I gave up after the first scroll.

vcryan · 2026-06-02T20:59:29 1780433969

It really looks like they used Claude to design this webpage. I guess the color taupe it the marker of good AI today.

Handy-Man · 2026-06-02T21:10:52 1780434652

Inflection AI

basilikum · 2026-06-03T01:16:37 1780449397

Why is microsoft.ai hosted on an ASN called WPEngine and not by Microsoft themselves?

kaicianflone · 2026-06-02T21:25:53 1780435553

Is that a pretext zoom effect when changing screen dimensions? Very cool.

euphetar · 2026-06-02T23:03:02 1780441382

Honestly, a lame release of mediocre models.

I was most excited about the "frontier tuning." Like, it will actually watch you do stuff and learn to do it for you? That would be actually interesting.

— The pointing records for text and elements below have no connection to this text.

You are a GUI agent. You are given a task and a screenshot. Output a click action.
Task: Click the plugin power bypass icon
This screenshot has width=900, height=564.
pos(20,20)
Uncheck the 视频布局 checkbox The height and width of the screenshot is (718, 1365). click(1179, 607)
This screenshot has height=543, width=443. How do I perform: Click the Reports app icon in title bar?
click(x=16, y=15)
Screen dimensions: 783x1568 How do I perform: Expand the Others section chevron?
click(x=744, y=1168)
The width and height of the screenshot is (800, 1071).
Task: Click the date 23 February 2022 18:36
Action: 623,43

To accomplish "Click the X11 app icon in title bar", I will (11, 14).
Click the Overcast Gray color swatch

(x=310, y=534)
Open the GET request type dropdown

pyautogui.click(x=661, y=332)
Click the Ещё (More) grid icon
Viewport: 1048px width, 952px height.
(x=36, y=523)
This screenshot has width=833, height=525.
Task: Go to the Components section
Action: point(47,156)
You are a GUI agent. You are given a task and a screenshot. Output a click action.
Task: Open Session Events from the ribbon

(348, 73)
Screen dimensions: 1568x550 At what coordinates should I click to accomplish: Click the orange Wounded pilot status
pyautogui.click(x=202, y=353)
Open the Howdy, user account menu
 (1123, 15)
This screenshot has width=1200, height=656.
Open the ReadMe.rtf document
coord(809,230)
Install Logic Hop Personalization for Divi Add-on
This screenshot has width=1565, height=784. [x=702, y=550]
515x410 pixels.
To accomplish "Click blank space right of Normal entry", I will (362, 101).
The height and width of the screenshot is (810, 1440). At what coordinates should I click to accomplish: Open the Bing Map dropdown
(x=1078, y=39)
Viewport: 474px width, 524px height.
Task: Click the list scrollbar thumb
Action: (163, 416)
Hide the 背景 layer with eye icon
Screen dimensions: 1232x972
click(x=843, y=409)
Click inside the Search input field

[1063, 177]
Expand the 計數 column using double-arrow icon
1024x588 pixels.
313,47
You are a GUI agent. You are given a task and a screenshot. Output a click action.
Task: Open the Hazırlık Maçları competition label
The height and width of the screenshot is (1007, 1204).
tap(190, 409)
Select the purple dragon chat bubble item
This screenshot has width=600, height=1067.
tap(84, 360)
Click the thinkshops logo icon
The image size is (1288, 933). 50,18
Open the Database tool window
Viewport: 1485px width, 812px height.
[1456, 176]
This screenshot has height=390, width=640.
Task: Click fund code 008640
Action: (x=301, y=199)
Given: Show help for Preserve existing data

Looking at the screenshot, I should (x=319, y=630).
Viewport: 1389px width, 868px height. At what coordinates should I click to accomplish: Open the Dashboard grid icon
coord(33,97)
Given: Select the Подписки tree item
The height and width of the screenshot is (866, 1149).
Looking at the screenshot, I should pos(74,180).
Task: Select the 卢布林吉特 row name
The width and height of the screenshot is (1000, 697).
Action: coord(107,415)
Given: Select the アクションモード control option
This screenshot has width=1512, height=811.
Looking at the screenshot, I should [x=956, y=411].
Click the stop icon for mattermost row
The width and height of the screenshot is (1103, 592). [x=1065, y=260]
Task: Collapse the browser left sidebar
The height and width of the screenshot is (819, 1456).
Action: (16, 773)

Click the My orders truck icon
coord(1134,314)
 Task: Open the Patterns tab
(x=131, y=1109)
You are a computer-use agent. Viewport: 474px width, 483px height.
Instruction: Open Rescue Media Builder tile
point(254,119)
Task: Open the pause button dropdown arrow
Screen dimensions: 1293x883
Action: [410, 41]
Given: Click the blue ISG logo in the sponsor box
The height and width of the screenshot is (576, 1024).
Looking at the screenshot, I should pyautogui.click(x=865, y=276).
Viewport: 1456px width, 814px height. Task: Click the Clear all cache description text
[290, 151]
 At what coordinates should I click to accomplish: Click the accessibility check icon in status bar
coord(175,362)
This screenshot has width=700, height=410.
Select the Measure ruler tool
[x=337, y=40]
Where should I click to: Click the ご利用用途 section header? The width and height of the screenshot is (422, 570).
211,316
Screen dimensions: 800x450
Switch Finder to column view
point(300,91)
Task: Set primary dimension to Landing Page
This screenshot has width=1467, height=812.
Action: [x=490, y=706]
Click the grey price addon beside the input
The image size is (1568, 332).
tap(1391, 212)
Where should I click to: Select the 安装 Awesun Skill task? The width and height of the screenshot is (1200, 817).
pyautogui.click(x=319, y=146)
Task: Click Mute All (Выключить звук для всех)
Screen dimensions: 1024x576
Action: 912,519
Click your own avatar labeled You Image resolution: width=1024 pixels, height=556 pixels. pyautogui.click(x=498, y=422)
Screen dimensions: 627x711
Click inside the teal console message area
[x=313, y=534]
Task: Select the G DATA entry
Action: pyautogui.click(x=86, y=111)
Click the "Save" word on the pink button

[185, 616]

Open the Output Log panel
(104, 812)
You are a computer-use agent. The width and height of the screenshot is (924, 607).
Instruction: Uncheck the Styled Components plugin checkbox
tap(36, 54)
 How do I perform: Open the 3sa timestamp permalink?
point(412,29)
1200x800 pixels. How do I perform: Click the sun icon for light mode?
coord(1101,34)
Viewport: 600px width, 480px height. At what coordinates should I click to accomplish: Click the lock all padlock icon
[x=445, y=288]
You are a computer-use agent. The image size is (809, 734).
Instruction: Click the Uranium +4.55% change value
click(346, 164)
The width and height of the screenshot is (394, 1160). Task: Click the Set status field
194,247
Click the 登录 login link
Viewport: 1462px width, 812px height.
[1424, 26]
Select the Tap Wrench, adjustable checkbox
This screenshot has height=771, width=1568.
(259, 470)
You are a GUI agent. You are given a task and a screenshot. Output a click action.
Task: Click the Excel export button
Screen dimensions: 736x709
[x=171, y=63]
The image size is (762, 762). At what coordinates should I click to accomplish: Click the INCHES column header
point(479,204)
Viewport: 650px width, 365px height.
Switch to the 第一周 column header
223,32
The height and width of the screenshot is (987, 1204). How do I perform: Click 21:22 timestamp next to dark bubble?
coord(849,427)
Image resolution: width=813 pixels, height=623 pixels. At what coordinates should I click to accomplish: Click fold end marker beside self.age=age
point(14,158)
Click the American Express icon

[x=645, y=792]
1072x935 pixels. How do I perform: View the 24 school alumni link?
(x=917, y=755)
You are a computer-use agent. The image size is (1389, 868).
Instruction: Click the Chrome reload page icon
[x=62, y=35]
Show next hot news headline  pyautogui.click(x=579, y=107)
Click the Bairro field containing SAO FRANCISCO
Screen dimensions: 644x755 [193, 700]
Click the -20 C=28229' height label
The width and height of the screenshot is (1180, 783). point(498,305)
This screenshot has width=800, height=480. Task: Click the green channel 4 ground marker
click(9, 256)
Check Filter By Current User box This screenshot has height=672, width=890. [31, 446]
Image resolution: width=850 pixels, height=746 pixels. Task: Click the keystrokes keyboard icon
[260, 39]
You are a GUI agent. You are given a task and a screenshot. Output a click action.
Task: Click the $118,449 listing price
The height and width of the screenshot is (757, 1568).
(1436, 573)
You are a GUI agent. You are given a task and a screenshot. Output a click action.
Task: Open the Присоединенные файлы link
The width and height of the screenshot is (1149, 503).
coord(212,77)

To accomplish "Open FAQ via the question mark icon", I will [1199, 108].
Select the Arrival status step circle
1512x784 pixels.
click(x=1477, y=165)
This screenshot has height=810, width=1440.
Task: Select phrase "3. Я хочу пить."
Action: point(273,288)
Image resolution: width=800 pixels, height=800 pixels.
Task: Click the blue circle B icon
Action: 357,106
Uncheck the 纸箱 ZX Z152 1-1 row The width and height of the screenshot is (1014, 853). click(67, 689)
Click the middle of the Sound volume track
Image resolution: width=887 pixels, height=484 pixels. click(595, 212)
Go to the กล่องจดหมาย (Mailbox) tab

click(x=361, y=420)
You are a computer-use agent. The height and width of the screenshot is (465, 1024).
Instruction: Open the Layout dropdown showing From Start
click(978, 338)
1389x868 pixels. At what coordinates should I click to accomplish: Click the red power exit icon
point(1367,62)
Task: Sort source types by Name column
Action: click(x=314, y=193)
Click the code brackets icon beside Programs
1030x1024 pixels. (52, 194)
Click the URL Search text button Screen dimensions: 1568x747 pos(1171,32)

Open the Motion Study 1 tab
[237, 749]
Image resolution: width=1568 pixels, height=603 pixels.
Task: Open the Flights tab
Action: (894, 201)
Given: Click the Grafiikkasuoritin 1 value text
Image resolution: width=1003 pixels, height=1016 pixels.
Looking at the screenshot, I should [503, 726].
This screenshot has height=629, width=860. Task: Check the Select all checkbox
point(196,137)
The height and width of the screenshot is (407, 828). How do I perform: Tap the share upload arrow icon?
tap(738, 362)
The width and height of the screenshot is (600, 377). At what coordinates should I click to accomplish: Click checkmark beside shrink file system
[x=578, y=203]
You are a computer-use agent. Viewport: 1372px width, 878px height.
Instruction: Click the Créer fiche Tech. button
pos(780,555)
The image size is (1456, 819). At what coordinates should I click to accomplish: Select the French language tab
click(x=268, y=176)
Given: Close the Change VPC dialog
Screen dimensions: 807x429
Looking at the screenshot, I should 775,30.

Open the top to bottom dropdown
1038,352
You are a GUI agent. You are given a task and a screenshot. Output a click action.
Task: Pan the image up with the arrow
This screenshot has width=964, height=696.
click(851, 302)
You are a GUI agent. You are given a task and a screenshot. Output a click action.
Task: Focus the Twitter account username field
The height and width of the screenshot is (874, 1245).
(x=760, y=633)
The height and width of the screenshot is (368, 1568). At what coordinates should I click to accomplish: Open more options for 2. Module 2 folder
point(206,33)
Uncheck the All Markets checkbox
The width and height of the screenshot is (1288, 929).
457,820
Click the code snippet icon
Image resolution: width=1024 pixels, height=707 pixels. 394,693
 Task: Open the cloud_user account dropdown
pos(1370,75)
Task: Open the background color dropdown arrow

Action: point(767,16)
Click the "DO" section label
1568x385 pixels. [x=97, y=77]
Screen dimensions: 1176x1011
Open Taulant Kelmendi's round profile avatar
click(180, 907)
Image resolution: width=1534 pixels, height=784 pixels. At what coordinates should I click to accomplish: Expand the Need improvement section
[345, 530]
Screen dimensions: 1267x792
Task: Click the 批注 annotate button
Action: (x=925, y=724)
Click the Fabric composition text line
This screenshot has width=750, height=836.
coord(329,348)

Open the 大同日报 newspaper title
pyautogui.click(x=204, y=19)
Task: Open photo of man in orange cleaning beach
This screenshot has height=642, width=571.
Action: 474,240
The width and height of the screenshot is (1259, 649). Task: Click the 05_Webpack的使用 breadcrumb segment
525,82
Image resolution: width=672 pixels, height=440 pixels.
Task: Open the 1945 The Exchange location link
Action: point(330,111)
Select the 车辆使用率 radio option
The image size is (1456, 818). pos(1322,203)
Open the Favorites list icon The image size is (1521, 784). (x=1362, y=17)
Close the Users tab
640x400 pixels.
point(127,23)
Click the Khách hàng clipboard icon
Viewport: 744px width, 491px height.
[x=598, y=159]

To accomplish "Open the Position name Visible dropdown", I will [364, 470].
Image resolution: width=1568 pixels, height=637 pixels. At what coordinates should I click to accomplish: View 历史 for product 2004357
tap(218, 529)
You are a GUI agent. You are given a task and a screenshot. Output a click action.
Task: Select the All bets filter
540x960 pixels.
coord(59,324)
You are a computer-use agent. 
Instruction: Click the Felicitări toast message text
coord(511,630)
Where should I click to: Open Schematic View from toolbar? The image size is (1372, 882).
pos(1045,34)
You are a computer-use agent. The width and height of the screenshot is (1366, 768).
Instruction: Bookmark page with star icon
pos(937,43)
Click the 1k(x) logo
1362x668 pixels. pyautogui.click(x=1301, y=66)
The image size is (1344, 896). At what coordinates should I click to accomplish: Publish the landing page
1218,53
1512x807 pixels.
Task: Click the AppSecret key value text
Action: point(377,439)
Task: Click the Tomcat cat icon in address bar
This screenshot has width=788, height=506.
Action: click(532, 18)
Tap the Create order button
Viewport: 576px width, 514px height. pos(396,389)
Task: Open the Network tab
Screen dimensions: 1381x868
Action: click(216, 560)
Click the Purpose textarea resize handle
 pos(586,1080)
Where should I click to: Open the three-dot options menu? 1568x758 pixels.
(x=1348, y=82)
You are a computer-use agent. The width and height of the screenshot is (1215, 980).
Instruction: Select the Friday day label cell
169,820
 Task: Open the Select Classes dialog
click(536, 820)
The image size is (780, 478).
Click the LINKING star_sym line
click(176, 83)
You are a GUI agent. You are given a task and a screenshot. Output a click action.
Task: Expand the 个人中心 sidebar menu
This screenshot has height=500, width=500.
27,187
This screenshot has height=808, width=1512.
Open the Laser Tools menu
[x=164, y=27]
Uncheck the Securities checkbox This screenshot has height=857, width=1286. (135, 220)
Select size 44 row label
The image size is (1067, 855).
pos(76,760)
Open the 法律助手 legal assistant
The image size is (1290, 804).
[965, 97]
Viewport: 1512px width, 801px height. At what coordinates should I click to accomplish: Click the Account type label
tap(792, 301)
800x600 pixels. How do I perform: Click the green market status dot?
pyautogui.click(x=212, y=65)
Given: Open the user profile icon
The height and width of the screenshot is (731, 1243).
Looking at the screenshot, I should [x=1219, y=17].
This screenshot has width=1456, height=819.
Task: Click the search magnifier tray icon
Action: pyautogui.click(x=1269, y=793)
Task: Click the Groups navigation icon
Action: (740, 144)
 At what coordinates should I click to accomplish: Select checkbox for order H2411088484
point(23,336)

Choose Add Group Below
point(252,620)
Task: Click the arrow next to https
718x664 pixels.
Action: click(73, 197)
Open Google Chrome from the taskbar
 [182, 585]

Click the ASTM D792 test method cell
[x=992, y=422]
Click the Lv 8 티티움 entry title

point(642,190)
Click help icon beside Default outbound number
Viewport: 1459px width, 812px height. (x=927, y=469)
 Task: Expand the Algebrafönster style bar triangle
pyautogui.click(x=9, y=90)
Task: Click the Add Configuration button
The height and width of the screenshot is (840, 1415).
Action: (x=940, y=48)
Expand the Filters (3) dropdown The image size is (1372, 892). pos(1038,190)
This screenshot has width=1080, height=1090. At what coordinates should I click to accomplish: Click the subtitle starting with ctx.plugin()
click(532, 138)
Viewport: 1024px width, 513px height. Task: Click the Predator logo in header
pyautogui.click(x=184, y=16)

But no, it's just a data labelling interface: https://learn.microsoft.com/en-us/microsoft-365/copilot/copi.... You have to provide the instruction and give feedback and there is a whole UI with hour-lonf wait between steps. So basically they want you to do the labelling to train a model, or at least that's how it looks from the outside

Also the mission statement of Humanist AI is the most boring, but tries to sound way too grand. Like "all the cool labs have a mission statement, so we should also have one" vibes

gigatexal · 2026-06-02T21:31:09 1780435869

Anyone believing those benchmark numbers from a 35B model?

jeffdn · 2026-06-02T21:34:13 1780436053

It says right at the top, 35B active, 1T total.

simjnd · 2026-06-02T18:42:18 1780425738

Absolutely disgusting scroll jacking, even when "Accessibility mode" is turned on

dang · 2026-06-02T19:38:05 1780429085

I'm sure most of us agree, but:

"Please don't complain about tangential annoyances—e.g. article or website formats, name collisions, or back-button breakage. They're too common to be interesting."

https://news.ycombinator.com/newsguidelines.html

simjnd · 2026-06-02T20:39:22 1780432762

Forgot about this, my bad!

throwawayffffas · 2026-06-02T23:08:08 1780441688

Meh, 1T parameters no weights? I am running a better model right now on 40GB of VRAM.